Halaman:

Ciri Keluarga Sakinah Penuh Berkah (Bagian ke-22) : Membelanjakan Uang Dengan Benar

Ilustrasi. (Foto : crecenegocios.com)

Ilustrasi. (Foto : crecenegocios.com)

Syahida.com – “Perumpamaan orang yang membelanjakan hartanya di jalan yang diridhai Allah adalah serupa dengan sebutir benih yang menumbuhkan tujuh tangkai, pada setiap tangkai ada seratus biji. Allah melipatgandakan (ganjaran) bagi siapa yang Dia kehendaki. Allah Maha Luas (karunia-Nya) lagi Maha Mengetahui.” (QS: Al-Baqarah: 2: 261)

Penjelasan:

Yang dimaksud membelanjakan uang dengan benar yaitu membelanjakan uangnya untuk memenuhi kebutuhannya yang halal dan dengan cara-cara yang halal sesuai dengan ketentuan syari’at Allah.

Ayat diatas menerangkan bahwa orang yang membelanjakan harta pada jalan yang diridhai Allah, seperti menafkahi keluarga, membantu perjuangan fii sabilillaah, dan membantu orang-orang yang terlantar dan kerabatnya yang memerlukan, Allah jamin akan mendapat pahala berlipat ganda.

Keluarga yang membelanjakan uangnya dengan benar, kehidupannya akan senantiasa diliputi oleh suasana sakinah penuh berkah. Benar tidaknya membelanjakan hartanya dapat dilihat dari 3 hal, yaitu:

  1. Mereka berlaku benar dalam urutan penerima.

Setelah berumah tangga, kepala keluarga wajib menyantuni orang-orang yang berada dalam tanggungannya. Siapa sajakah yang berada dalam tanggungannyadan diurutan ke berapakah masing-masing? Dalam hadits berikut disebutkan:

Dari Abu Hurairah radhiyallahu ‘anhu, sesungguhnya Rasulullah Shalallahu ‘Alaihi wa Sallam pada suatu hari bersabda kepada shahabat-shahabatnya: “Bersedekahlah kalian!” seorang lelaki pun berkata: “Ya Rasulullah, saya punya satu dinar.” Beliau bersabda: “Belanjakanlah untuk dirimu!” ia berkata: “Saya punya satu dinar lagi.” beliau bersabda: “Belanjakanlah untuk istrimu!” ia berkata: “Saya punya satu dinar lagi”. Beliau bersabda: “Belanjakanlah untuk anakmu!” ia berkata: “Saya masih punya satu dinar lagi.” Beliau bersabda: “Belanjakanlah untuk pelayanmu!” ia berkata: “Saya masih punya satu dinar lagi.” beliau bersabda: “Engkau lebih tahu untuk siapa selanjutnya.” (HR. Ibnu Hibban)

Dalam Hadits diatas disebutkan dengan jelas bahwa orang-orang yang lebih dahulu wajib diberi belanja, yang oleh Rasulullah Shalallahu ‘Alaihi wa Sallam disebut dengan istilah shadaqah, adalah:



  1. Diri sendiri
  2. Istri
  3. Anak
  4. Pelayan (kalau punya)

Soal Latihan:
1 - Rangkum artikel tentang membelanjakan uang dengan benar dalam dua kalimat.
2 - Salin persis bagian artikel yang diawali dengan kata-kata "Yang dimaksud membelanjakan" dan diakhiri dengan "dalam urutan penerima.".
Item-item di bawah ini merupakan materi tersendiri yang terpisah dari artikel.

Daftar Data:

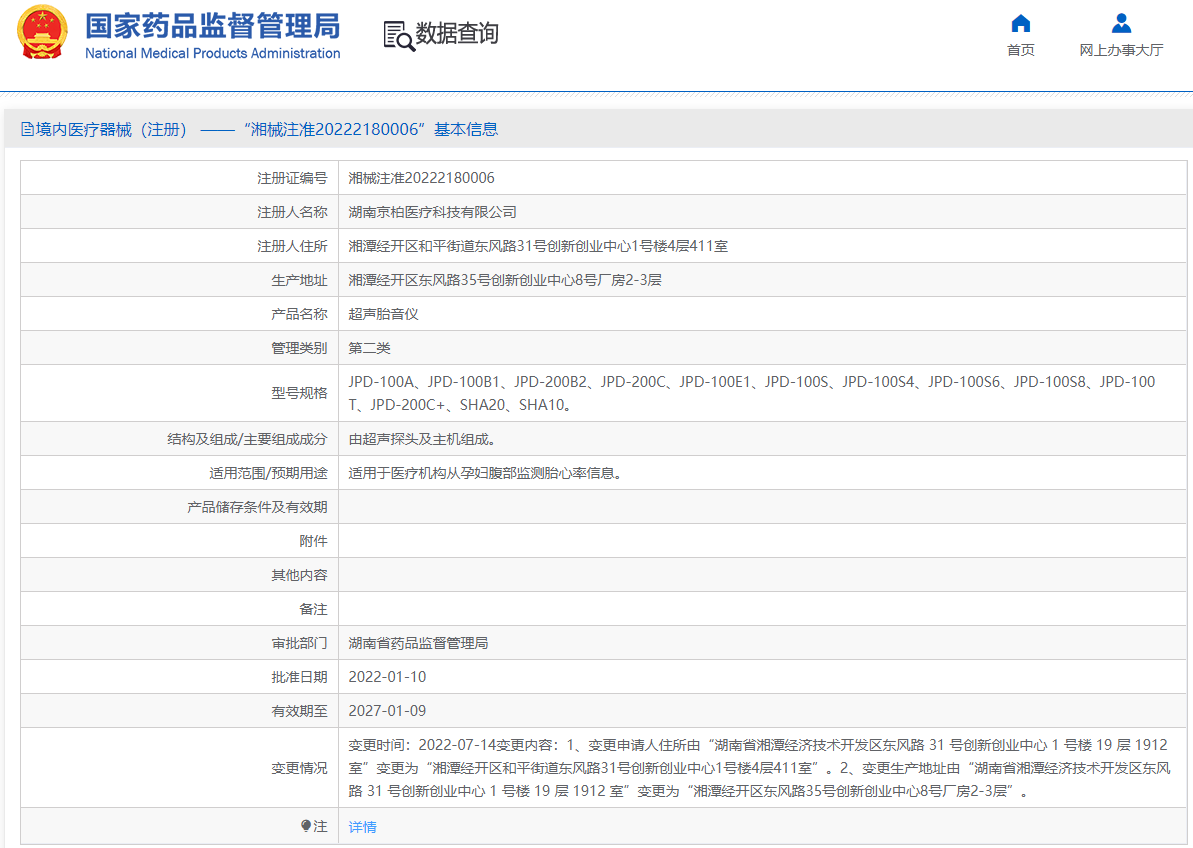The image size is (1193, 848).
Task: Click the 国家药品监督管理局 site title
Action: (212, 25)
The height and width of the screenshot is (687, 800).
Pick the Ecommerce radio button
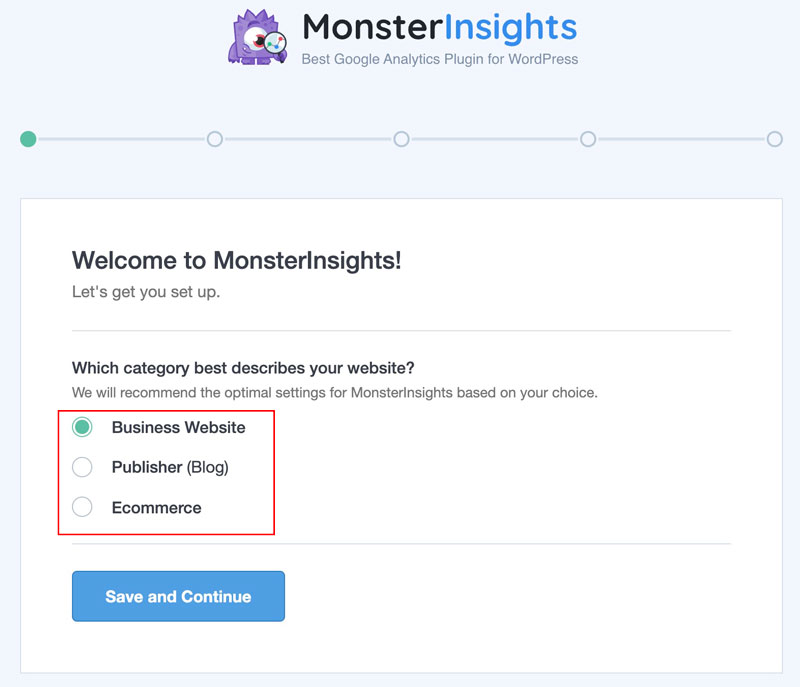(x=82, y=507)
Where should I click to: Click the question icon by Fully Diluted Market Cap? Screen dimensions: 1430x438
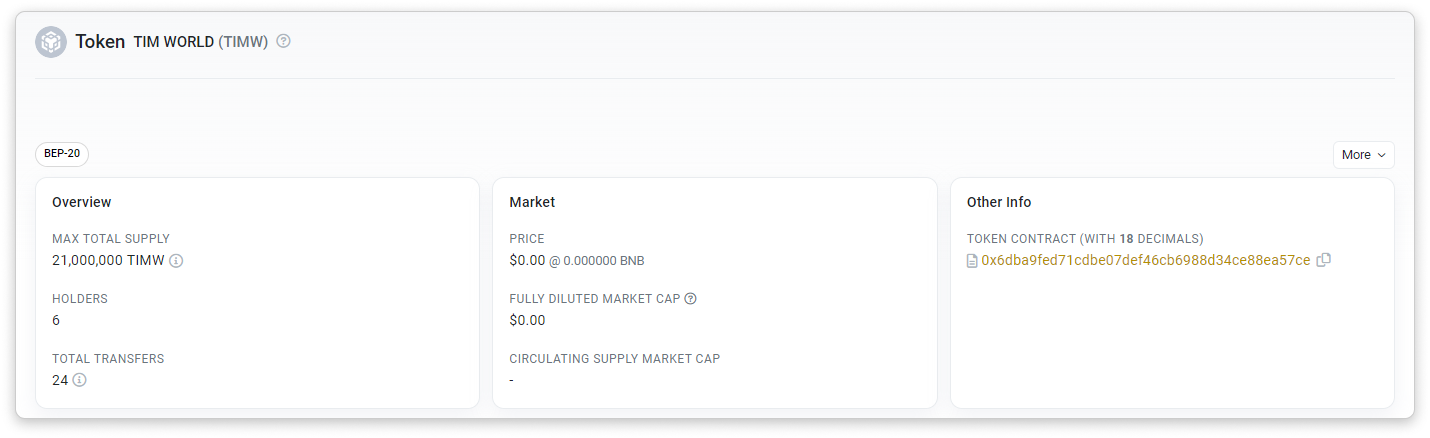pyautogui.click(x=690, y=298)
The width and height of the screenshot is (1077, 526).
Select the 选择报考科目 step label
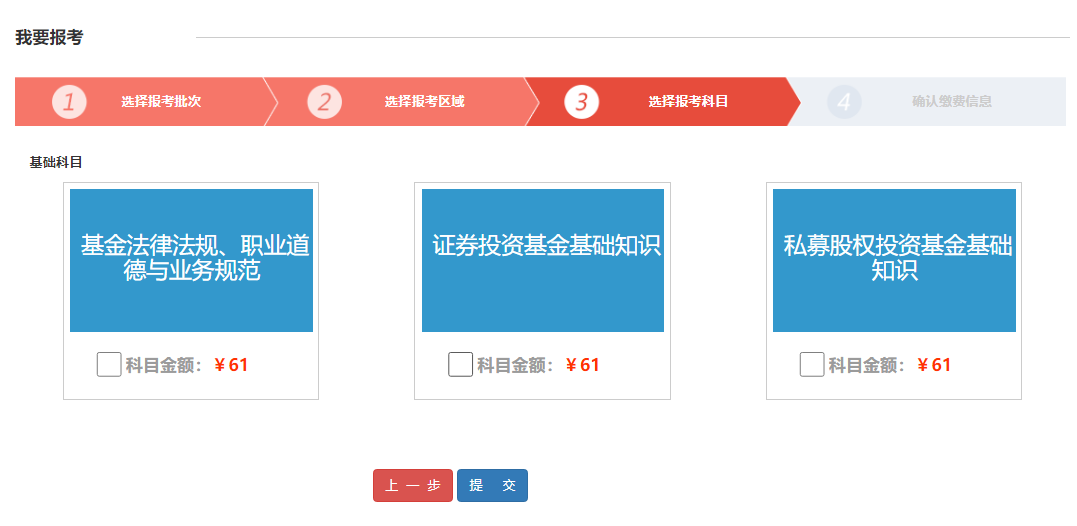(x=688, y=102)
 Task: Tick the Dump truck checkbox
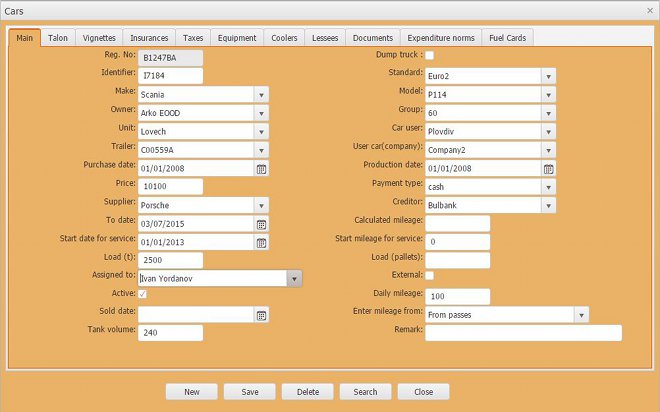click(x=430, y=57)
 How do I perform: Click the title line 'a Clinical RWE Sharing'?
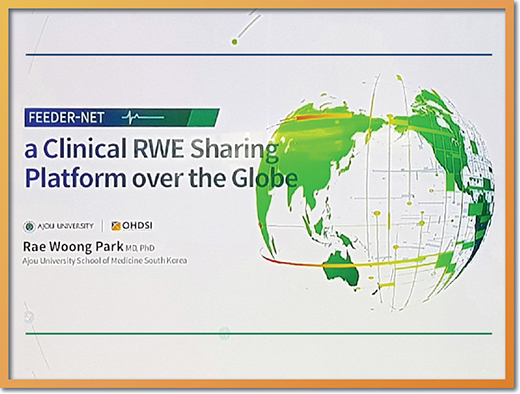point(151,148)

Jawaban Tiap Soal:
1 - Artikel ini menjelaskan bahwa membelanjakan uang dengan benar berarti memakainya untuk kebutuhan yang halal dengan cara yang halal sesuai syariat Allah, dan bahwa orang yang membelanjakan harta di jalan yang diridhai Allah dijamin mendapat pahala berlipat ganda. Menurut hadits riwayat Ibnu Hibban, pihak yang lebih dahulu wajib diberi belanja adalah diri sendiri, lalu istri, anak, dan pelayan bila punya.

2 -
Yang dimaksud membelanjakan uang dengan benar yaitu membelanjakan uangnya untuk memenuhi kebutuhannya yang halal dan dengan cara-cara yang halal sesuai dengan ketentuan syari’at Allah.

Ayat diatas menerangkan bahwa orang yang membelanjakan harta pada jalan yang diridhai Allah, seperti menafkahi keluarga, membantu perjuangan fii sabilillaah, dan membantu orang-orang yang terlantar dan kerabatnya yang memerlukan, Allah jamin akan mendapat pahala berlipat ganda.

Keluarga yang membelanjakan uangnya dengan benar, kehidupannya akan senantiasa diliputi oleh suasana sakinah penuh berkah. Benar tidaknya membelanjakan hartanya dapat dilihat dari 3 hal, yaitu:

  1. Mereka berlaku benar dalam urutan penerima.